Shuster’s eyesight soon began to deteriorate, and by 1940, he had assembled a studio of artists who helped execute the artwork for the comic books and a newspaper comic strip that was launched in 1939.

Yet Superman couldn't save his creators

As has now been recounted many times, Siegel and Shuster signed a contract with National Allied Publications in which they sold the rights to their character for $130. By 1940, it was reported that their annual fees for their work were $75,000 each – a reasonable salary at the time, but a fraction of what “Superman” was worth.

In 1948, when their first 10-year contract expired, the pair sued National to regain ownership of the rights – and National fired them.

Thus began a legal odyssey for the two that dragged on for decades, until, finally, in 1975, and after press reports that both Siegel and Shuster were living at a near-poverty level, Warner Communications, by then the owner of DC Comics, agreed to pay them both an annual royalty of $20,000, plus supply them with health insurance. Warner also agreed to restore the men’s names to the Superman product, having removed their credit as creators back in 1948 when the ownership dispute began.

Nonetheless, the legal battle over the future of the copyright continued until earlier this year, when a Federal circuit court in California ruled that DC Comics would retain sole ownership of the rights.

By the early 1950s, Siegel and Shuster were no longer working together, and Siegel had taken a position as comics-art director for the publisher Ziff-Davis. For some years, he also returned to DC to write Superman stories -- without credit – but that ended when the legal battle heated up again in 1967.

By the time Siegel began receiving the small annual stipend from DC, he understandably told a reporter that he was fed up with his creation: "I can't stand to look at a Superman comic book. It makes my physically ill. I love Superman, and yet to me he has become an alien thing."

Over the years, Siegel did write for a number of other comic-book firms, including Marvel and Archie Comics. He also had a job as a clerk typist at one point. He and Shuster both ended up living in Los Angeles, several blocks from each other.

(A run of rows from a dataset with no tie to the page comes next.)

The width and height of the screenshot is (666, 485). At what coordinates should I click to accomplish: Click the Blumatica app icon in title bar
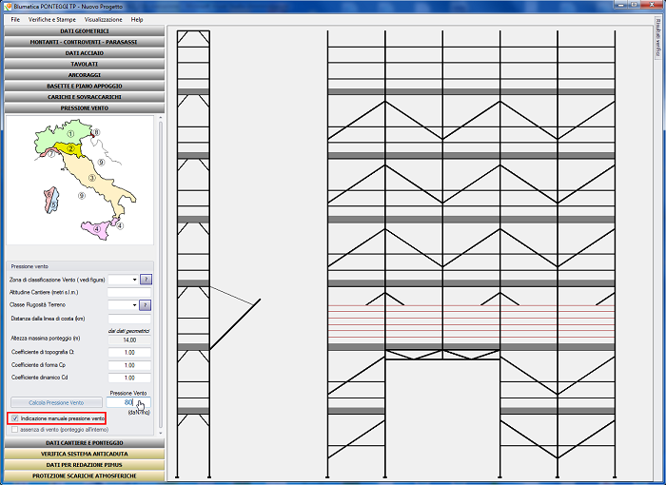pos(8,6)
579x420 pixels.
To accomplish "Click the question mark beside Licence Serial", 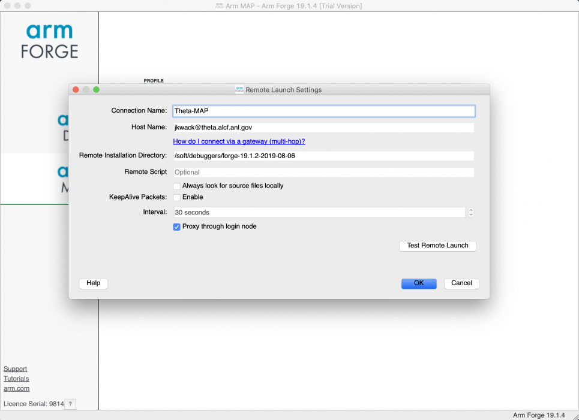I will tap(70, 404).
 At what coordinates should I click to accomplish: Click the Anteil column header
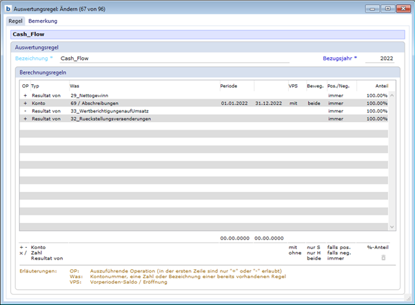click(381, 86)
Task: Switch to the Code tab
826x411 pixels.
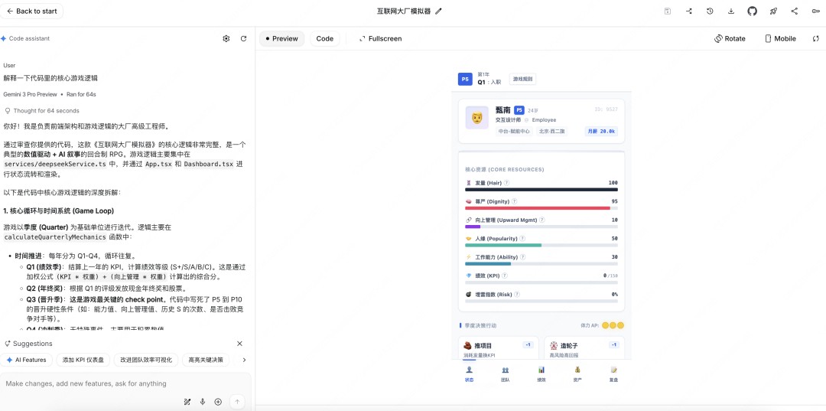Action: [x=324, y=38]
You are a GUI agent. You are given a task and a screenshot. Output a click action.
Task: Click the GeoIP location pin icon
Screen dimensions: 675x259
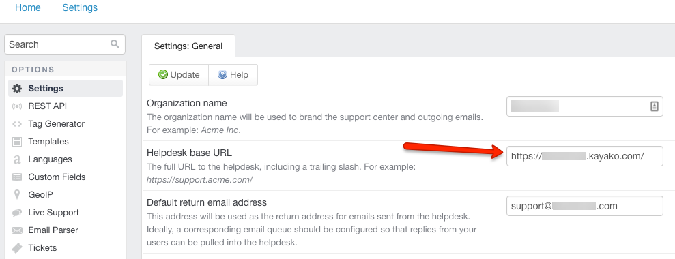pos(17,195)
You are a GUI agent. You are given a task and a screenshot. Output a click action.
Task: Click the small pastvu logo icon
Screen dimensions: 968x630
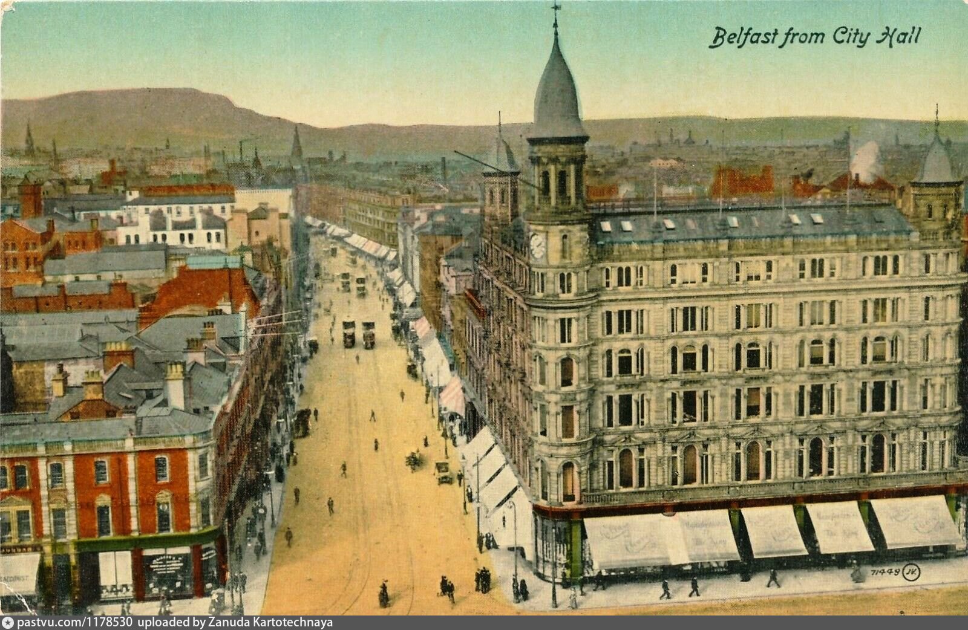coord(7,622)
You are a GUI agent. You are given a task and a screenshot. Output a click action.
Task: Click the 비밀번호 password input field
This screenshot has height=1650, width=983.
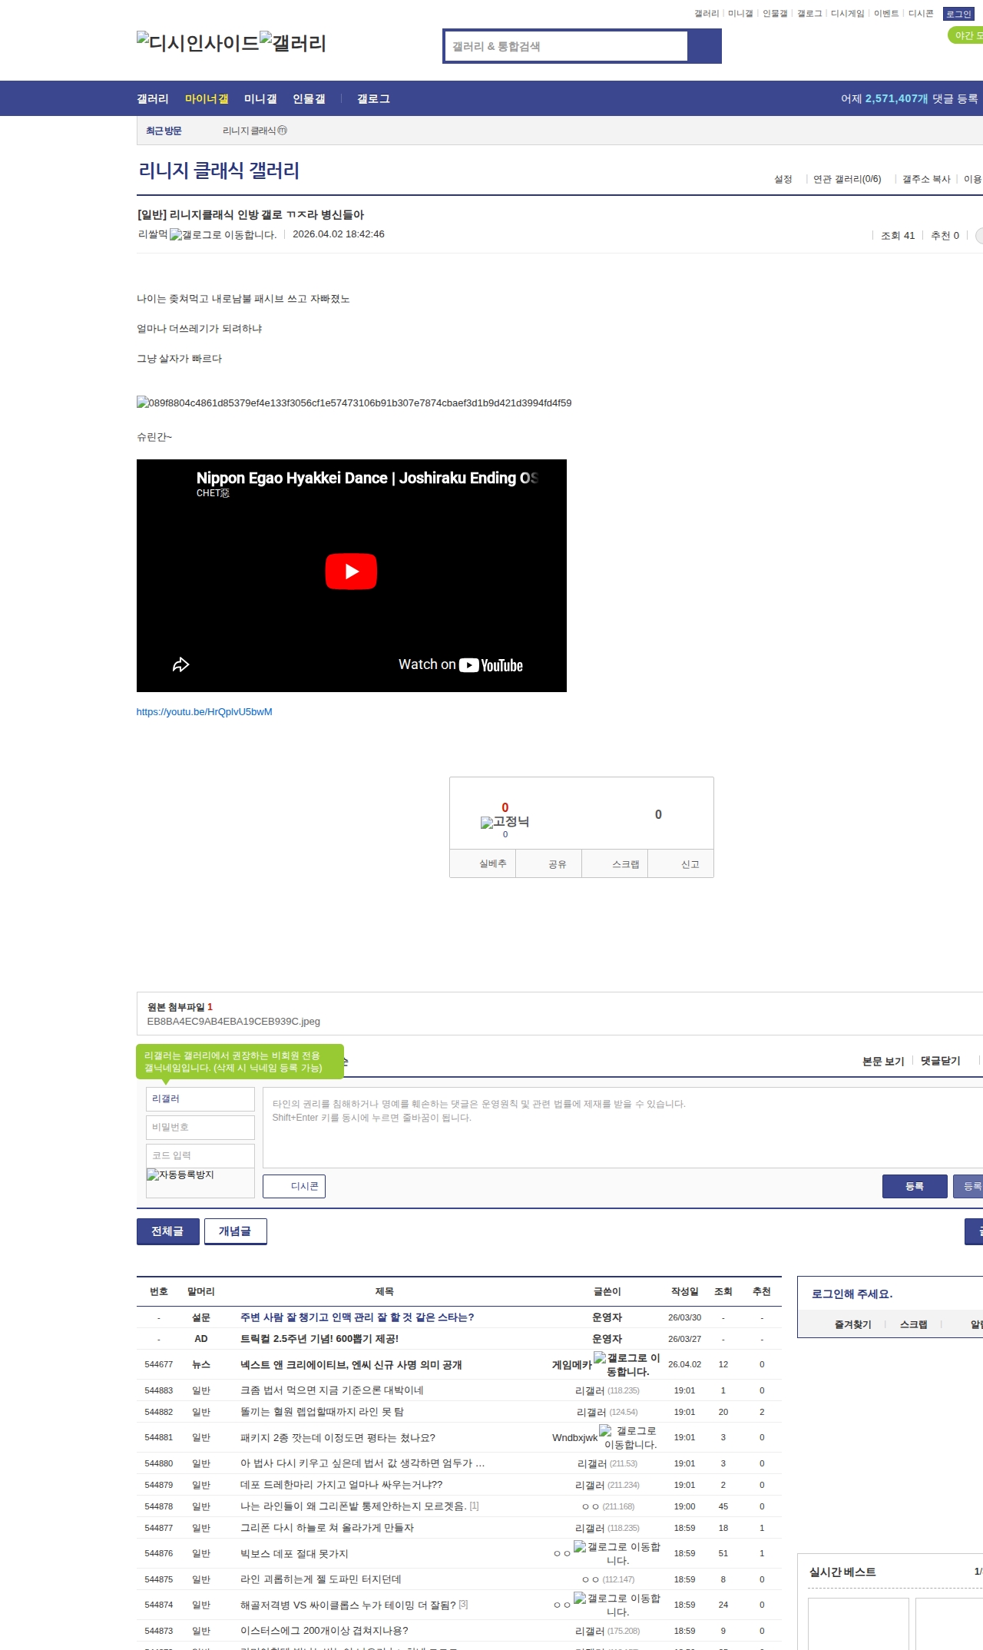coord(200,1128)
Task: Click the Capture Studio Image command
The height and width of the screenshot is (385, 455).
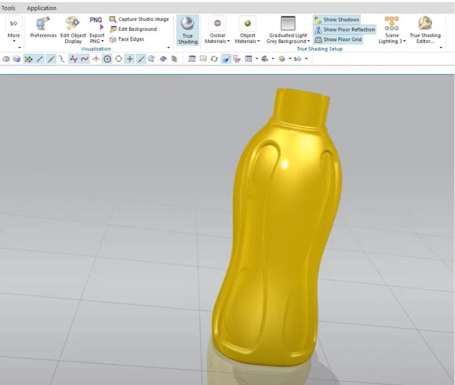Action: [139, 19]
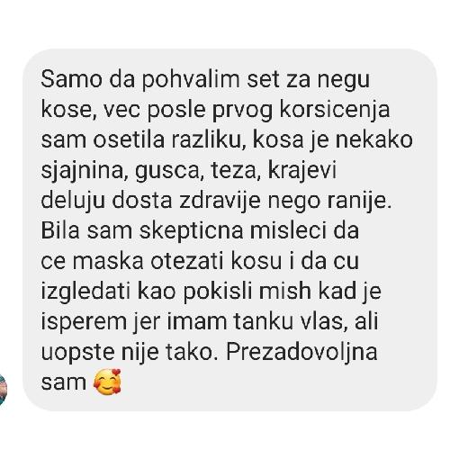
Task: Click the word "razliku" in third line
Action: (208, 140)
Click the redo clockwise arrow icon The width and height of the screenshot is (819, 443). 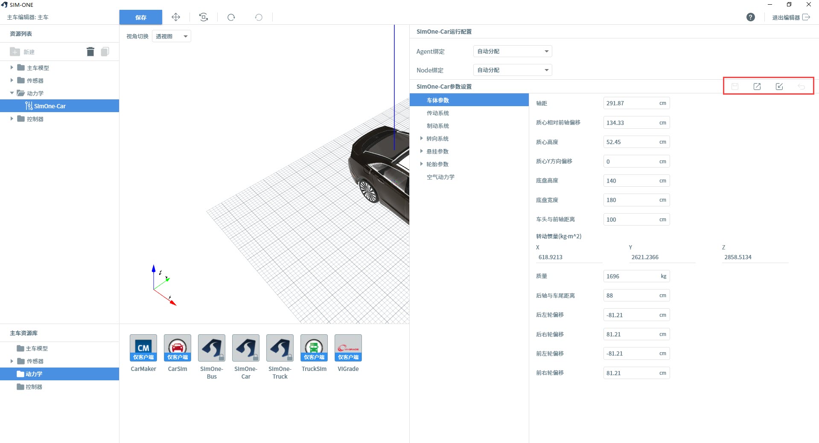click(231, 17)
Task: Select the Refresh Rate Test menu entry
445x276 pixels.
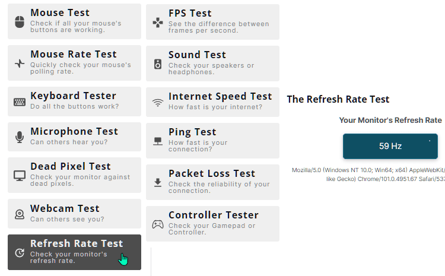Action: click(74, 252)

Shuster, completely blind by the end of his life, died in 1992.

Jerry Siegel died on January 28, 1996. He was survived by his wife, the former Joanne Carter, who had served as the model for Joe Shuster when he first drew Lois Lane, Clark Kent’s love interest. She and Siegel had become reacquainted a decade later in New York. By then both had been married and divorced. They married in 1948, and had a daughter, Laura. Jerry also was survived by a son, Michael, from his earlier marriage.